| DIRECTIONS |
Your answer must be the full set of records, repeated exactly.

| RECORDED DATA |
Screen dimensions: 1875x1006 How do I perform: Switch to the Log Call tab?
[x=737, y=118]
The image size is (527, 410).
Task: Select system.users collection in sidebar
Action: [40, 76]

| COMPLETED EXERCISE |
Screen dimensions: 1875x1006 How do I perform: Switch to the Log Call tab?
[x=737, y=118]
The image size is (527, 410).
Task: Select system.users collection in sidebar
Action: [40, 76]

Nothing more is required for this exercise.